In April of 2010, I started thinking again about my personal calorie intake and really wanted to know how much I really needed in a day. My good friend Lolly told me about the Weight Watchers points and how the system counted calories for you. It sounded like a game to me. So since she was going to the Weight Watchers meetings she bought some points books for me and points slider scale and I was ready to begin. The first two weeks were so hard. It made me realize just how much I was overeating. I never thought I was an overeater until I started points. My experience has been amazing. I was loosing 1-3 pounds a week. Steadily. I've now lost a total of 35 pounds and I love how the points have taught me portions. It's actually really easy to do points. I really treat it like a game for myself. A challenge.
During the summer, my husband and I also started eating less meat. Especailly red meat. We have meat every other night now for dinner. But my meat portions are cut way back. About 3 oz is all my body really needs. We have tried many vegetarian recipes and we love this way of eating. Our son has autism so he is on the gluten-free, casein-free diet. Because of this, all of our family dinners are GFCF, which has also helped change the way we eat. No more cream of chicken soup. No casseroles. Really simple food and yummy food, fresh veggies! I have some GFCF Recipes here. I love the not-so-heavy feeling after a dinner. So awesome.
Here are some links to get you started with the points. Have fun with it. Write down everything you eat! Everything that goes into your mouth. It doesn't take a lot of time to have a food journal. Think all the hours of your day. You are only spending a fraction of that time writing down your foods and calculating points.
1. First, figure out how many points per day you get.
2. You get 35 extra points in the week called Flex points. So if you eat over your points in that day, they count as flex points. (I don't use all mine in the week) Keep track of these daily.
3. You can get activity points for working out etc. You can choose to use these points to get extra points in the day. Calculate them here. Also, on the same website is a points calculator. Just type in calories, fat and fiber content on any food label and it will calculate the point value for you.

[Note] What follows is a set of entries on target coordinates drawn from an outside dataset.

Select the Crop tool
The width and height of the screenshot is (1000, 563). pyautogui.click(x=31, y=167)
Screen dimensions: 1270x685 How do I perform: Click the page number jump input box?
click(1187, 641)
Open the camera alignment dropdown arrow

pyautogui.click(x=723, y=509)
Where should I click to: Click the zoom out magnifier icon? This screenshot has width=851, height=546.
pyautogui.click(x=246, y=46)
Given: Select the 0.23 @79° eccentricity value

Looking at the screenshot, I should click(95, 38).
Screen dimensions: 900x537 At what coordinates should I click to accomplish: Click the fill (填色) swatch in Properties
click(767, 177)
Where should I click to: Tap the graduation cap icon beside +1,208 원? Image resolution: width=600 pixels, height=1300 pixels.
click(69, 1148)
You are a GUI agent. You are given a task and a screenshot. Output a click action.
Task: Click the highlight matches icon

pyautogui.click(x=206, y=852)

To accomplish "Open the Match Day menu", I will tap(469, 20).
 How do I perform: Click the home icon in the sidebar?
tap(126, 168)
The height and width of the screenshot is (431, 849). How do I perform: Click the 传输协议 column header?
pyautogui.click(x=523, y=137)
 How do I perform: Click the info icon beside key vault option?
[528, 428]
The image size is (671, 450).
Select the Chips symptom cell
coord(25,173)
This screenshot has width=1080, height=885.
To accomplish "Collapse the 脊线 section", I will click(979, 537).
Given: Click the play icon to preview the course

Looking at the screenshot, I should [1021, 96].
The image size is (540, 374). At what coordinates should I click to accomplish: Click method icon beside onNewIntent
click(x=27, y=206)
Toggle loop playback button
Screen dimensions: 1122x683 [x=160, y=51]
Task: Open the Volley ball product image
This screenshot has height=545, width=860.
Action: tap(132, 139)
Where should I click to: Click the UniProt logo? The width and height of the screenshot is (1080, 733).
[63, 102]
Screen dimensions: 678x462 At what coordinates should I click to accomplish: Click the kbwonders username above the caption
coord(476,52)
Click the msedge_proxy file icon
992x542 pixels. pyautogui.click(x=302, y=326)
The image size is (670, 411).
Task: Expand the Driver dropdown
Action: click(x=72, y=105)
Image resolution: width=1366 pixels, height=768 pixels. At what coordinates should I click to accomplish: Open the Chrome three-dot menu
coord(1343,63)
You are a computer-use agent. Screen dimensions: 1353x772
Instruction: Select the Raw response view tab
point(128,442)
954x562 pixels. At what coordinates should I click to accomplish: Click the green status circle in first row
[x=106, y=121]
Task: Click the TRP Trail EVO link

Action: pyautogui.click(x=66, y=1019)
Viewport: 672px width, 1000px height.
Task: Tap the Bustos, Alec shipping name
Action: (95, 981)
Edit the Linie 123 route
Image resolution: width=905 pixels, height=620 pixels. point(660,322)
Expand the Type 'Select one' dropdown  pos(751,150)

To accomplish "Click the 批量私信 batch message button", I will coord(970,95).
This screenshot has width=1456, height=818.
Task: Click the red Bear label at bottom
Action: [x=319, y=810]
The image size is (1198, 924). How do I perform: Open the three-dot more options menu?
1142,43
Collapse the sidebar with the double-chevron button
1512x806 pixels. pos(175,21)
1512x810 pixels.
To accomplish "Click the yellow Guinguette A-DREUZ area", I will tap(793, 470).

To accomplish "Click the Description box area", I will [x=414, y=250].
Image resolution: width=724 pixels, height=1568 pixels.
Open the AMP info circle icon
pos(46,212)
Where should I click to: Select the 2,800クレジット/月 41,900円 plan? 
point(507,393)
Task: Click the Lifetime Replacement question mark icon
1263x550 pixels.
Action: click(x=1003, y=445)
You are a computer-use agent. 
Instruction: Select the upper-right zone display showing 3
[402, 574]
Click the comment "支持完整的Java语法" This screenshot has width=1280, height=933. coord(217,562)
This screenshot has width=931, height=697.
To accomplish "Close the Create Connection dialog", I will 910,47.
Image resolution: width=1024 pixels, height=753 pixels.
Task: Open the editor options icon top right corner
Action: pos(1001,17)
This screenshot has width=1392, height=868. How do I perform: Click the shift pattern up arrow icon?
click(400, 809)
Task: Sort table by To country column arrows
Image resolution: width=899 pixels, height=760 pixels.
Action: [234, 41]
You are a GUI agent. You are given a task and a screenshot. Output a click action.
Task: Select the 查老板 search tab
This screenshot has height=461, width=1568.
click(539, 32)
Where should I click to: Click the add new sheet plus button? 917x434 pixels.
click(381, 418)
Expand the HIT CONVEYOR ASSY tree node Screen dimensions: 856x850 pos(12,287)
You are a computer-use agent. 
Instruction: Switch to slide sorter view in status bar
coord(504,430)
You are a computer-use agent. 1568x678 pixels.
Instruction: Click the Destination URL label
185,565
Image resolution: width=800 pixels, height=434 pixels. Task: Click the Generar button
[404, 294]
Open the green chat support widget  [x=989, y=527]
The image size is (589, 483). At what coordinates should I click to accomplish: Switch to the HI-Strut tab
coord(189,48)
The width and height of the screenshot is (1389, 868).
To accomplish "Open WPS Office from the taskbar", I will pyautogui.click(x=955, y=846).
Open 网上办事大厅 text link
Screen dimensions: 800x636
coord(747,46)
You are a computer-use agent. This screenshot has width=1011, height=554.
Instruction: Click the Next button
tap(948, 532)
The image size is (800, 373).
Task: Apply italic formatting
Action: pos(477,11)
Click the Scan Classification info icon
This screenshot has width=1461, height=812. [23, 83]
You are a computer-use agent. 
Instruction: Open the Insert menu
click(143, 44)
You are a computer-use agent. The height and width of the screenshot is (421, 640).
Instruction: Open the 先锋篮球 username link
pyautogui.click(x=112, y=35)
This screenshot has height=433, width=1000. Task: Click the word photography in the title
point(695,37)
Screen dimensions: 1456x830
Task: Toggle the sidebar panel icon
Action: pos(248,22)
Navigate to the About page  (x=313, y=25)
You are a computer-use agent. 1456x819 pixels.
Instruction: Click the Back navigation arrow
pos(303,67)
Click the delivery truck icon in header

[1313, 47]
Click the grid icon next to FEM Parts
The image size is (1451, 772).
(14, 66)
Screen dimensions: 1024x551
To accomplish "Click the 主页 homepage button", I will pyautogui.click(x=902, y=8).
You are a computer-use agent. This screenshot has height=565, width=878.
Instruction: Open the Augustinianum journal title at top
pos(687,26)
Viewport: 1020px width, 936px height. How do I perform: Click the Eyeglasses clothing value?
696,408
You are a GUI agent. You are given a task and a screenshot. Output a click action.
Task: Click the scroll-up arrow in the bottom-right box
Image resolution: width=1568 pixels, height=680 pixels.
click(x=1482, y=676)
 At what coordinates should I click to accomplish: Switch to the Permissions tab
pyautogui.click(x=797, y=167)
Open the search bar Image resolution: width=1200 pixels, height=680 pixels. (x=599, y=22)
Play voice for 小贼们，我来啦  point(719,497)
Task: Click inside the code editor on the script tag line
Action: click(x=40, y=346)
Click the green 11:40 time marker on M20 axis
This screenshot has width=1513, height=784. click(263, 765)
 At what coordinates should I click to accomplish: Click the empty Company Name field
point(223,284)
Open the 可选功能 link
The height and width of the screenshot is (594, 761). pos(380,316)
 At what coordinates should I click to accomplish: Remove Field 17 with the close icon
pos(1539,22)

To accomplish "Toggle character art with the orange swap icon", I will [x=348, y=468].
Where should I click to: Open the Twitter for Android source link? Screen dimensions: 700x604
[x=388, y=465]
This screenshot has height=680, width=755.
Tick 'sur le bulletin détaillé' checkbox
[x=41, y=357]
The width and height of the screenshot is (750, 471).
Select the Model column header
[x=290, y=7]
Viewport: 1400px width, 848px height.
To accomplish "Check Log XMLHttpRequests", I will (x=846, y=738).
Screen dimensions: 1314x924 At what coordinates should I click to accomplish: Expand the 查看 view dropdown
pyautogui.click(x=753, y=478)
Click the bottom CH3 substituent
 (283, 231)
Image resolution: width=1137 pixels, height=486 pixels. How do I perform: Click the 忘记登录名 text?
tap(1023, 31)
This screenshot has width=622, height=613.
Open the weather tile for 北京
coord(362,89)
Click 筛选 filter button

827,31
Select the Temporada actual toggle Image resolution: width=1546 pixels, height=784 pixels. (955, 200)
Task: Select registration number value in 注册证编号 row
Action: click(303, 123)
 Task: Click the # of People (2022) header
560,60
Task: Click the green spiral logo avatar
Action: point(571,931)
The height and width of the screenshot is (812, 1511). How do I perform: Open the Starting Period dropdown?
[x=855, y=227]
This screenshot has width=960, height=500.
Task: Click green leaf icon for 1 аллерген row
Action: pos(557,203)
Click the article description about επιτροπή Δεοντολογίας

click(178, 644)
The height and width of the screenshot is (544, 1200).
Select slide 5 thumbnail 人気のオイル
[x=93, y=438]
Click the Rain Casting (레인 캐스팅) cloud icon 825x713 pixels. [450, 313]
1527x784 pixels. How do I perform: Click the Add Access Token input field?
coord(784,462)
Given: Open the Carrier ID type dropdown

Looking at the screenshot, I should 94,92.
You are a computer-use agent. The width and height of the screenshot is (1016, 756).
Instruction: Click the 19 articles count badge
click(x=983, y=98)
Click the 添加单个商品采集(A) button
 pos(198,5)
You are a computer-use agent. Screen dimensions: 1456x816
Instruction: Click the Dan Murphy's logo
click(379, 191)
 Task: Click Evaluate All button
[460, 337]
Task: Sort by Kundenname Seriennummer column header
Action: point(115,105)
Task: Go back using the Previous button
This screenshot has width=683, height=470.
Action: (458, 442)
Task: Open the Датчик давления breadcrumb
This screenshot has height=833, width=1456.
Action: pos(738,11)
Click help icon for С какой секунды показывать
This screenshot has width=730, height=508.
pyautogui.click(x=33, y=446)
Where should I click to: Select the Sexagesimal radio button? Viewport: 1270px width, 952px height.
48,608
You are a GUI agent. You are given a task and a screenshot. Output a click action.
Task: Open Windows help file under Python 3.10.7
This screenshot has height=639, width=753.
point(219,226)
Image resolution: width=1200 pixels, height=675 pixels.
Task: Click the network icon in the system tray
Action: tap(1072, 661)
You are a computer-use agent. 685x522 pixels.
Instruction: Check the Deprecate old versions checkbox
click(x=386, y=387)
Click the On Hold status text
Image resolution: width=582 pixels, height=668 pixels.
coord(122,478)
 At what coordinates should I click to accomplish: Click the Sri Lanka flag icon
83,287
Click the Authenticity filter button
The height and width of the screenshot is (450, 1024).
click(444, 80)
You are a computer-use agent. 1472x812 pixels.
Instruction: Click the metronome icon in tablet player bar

4. When I started I didn't have the points values books so I found it all here.
Hope this helps! Let me know if you have any questions. I have lost my weight without going to a meeting or paying for the website etc. Just the initial $25 for the books and a digital kitchen scale from Walmart is all I have put into this. I'm sure it would be helpful to go to the meetings, but I just decided to do it on my own. And it worked. Really. Good.